▸ SUPPLIED DATA:
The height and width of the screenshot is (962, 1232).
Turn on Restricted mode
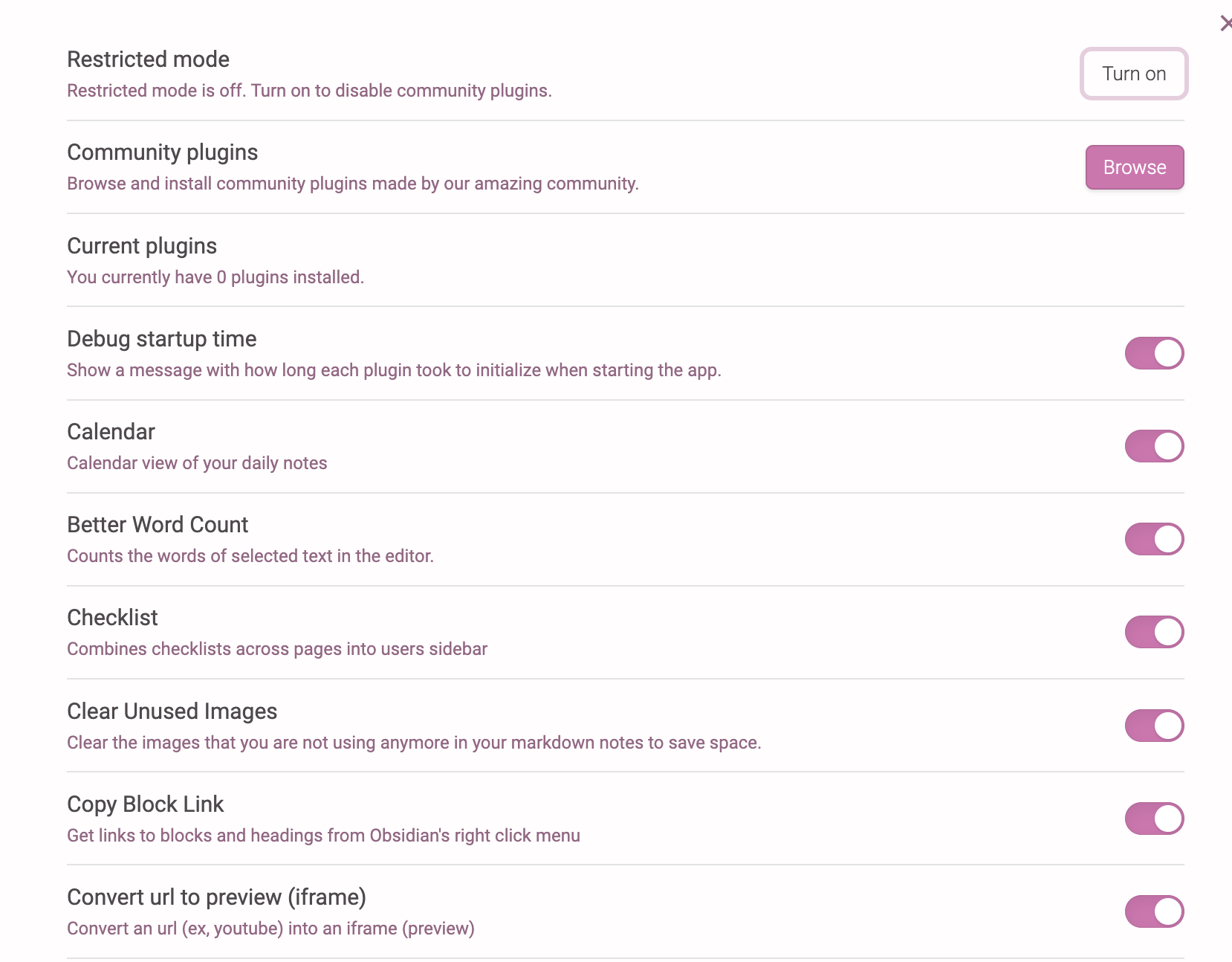[x=1134, y=74]
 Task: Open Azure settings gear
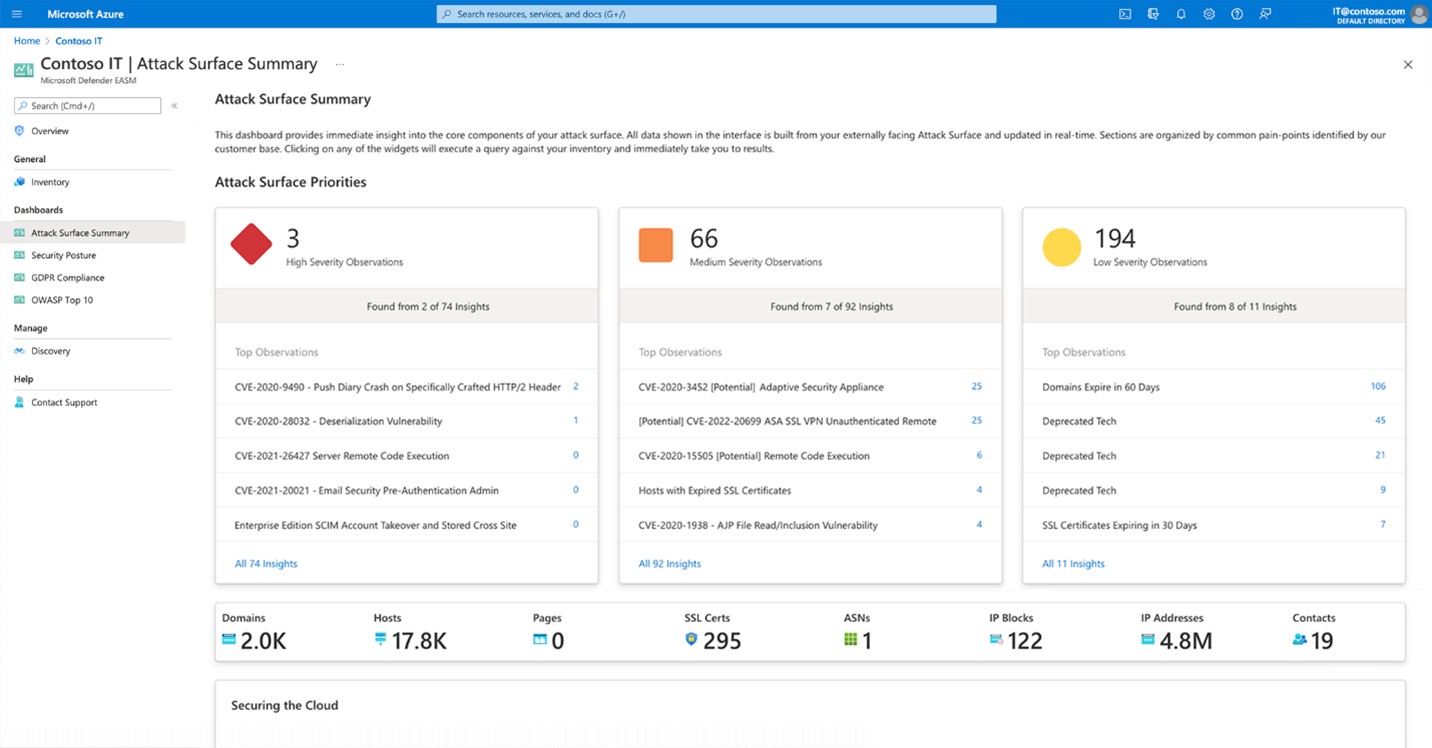[1209, 13]
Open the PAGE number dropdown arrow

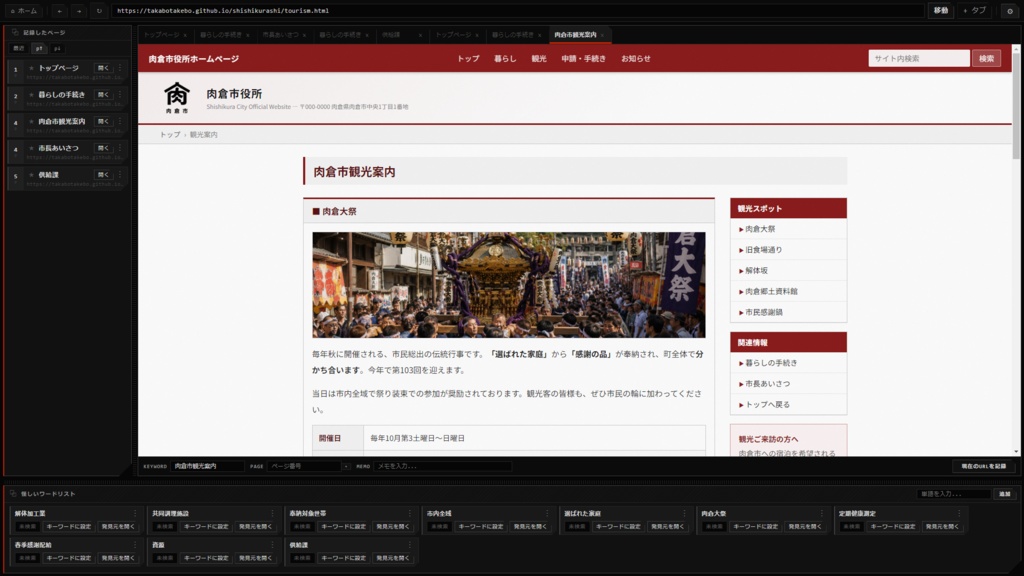[x=346, y=466]
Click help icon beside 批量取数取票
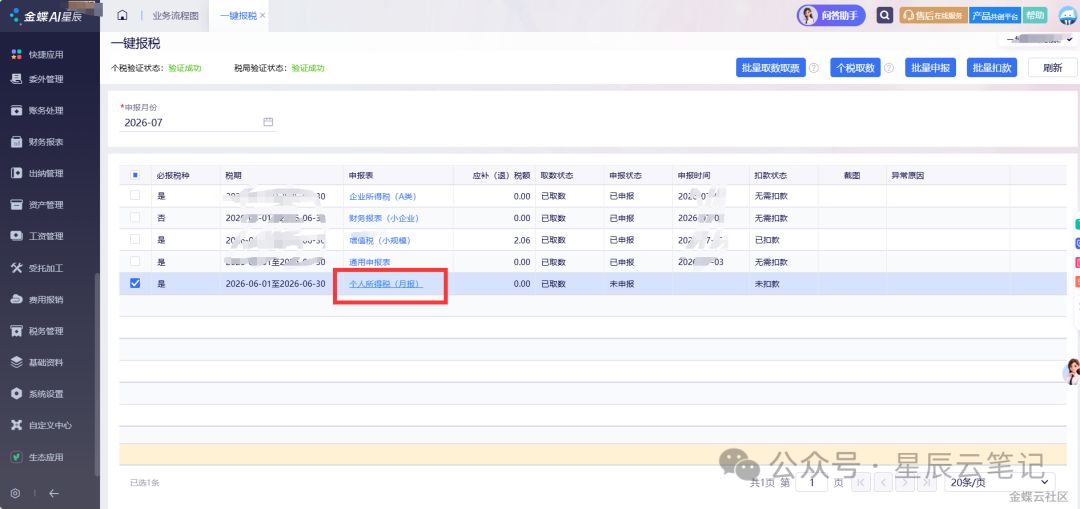 (813, 68)
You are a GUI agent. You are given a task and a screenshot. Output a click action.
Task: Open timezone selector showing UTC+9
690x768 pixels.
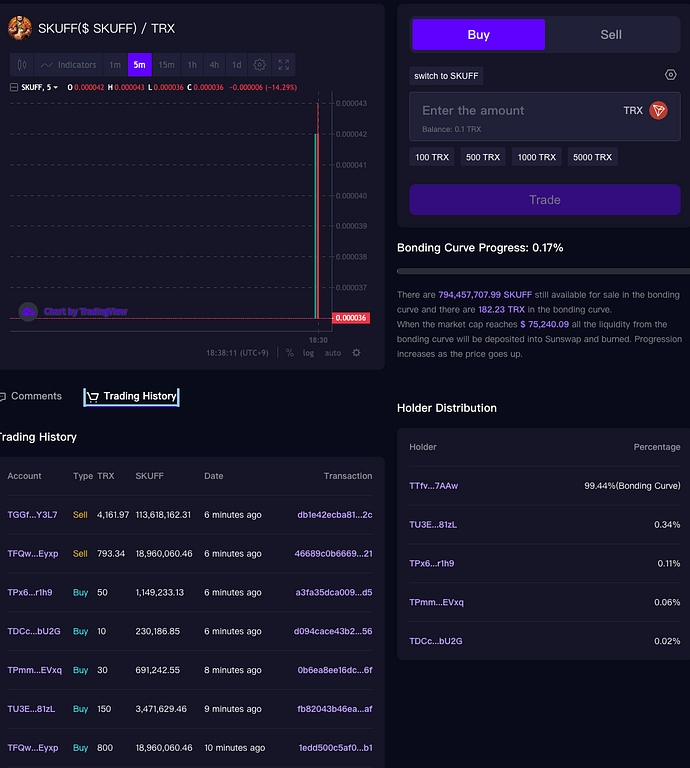pyautogui.click(x=237, y=353)
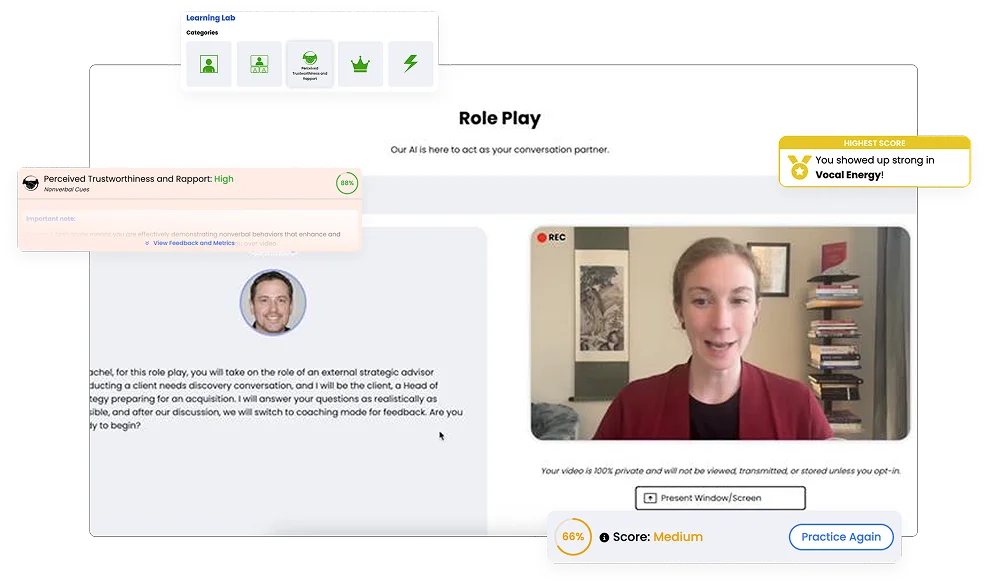Click the handshake icon in feedback card
Screen dimensions: 989x587
(x=31, y=183)
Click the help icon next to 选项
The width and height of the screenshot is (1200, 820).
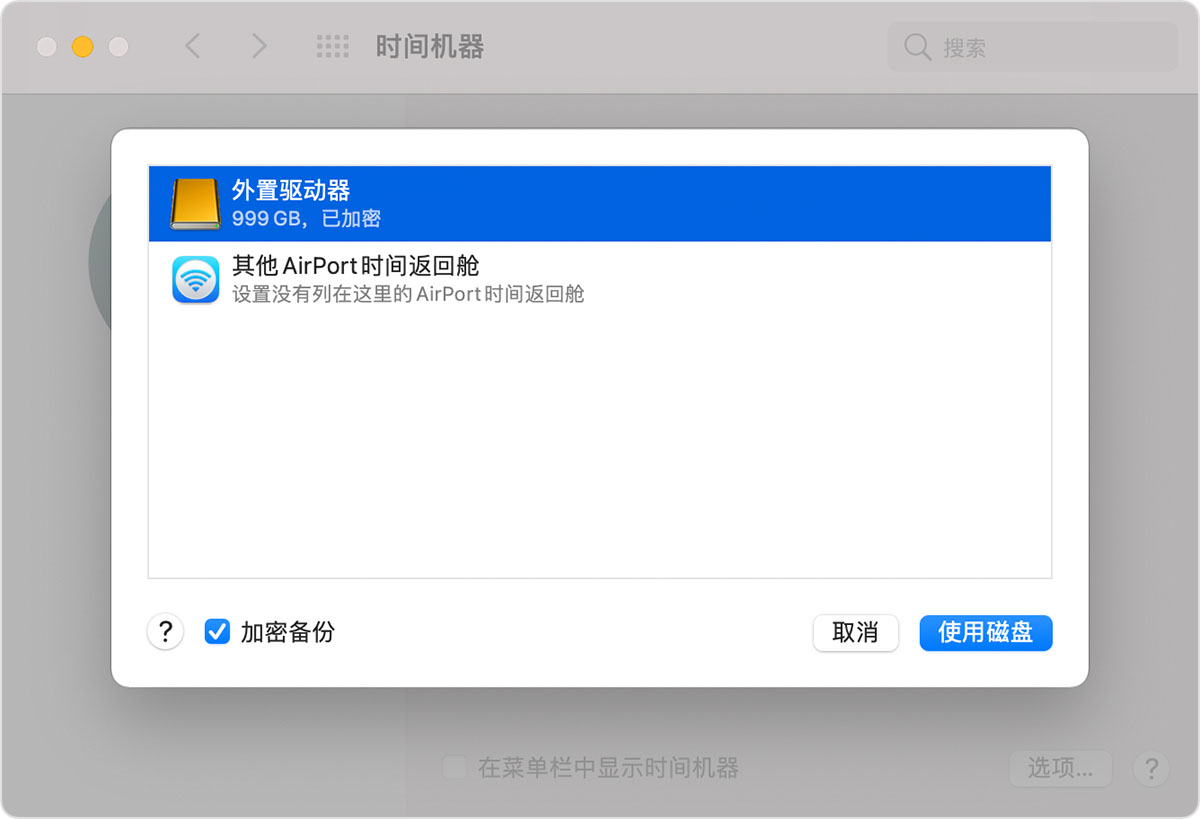point(1151,769)
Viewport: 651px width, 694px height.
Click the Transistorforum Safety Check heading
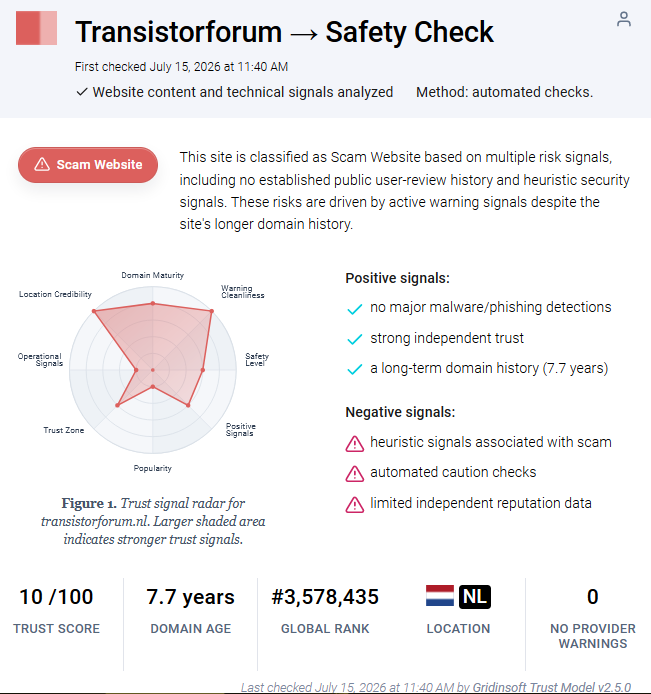(284, 32)
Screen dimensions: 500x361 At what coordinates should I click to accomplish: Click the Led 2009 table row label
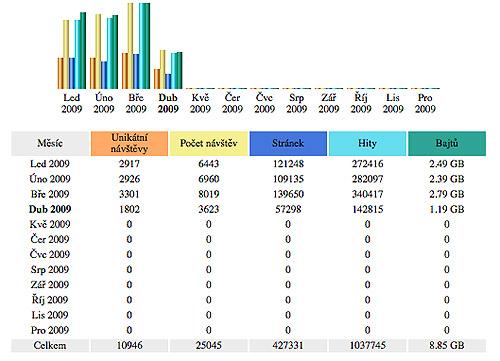click(x=50, y=164)
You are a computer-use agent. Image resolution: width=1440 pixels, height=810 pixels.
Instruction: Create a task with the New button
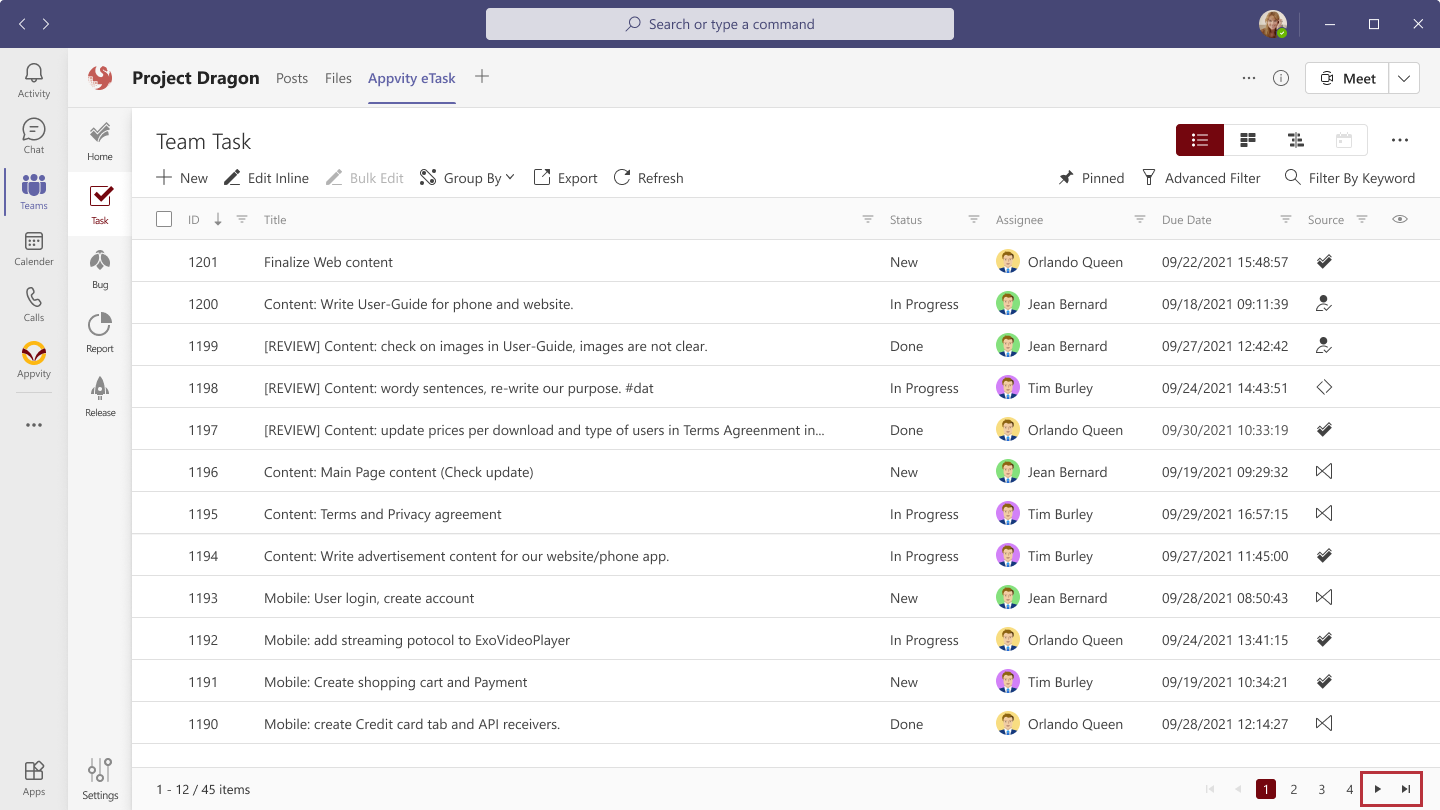tap(181, 177)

▸ BRIEF: Every line with "agent" in it should be copied from the entries.

▸ TASK OUTPUT:
You are a GUI agent. You are given a task and a screenshot. Output a click action.
You are a computer-use agent. Image resolution: width=1440 pixels, height=810 pixels.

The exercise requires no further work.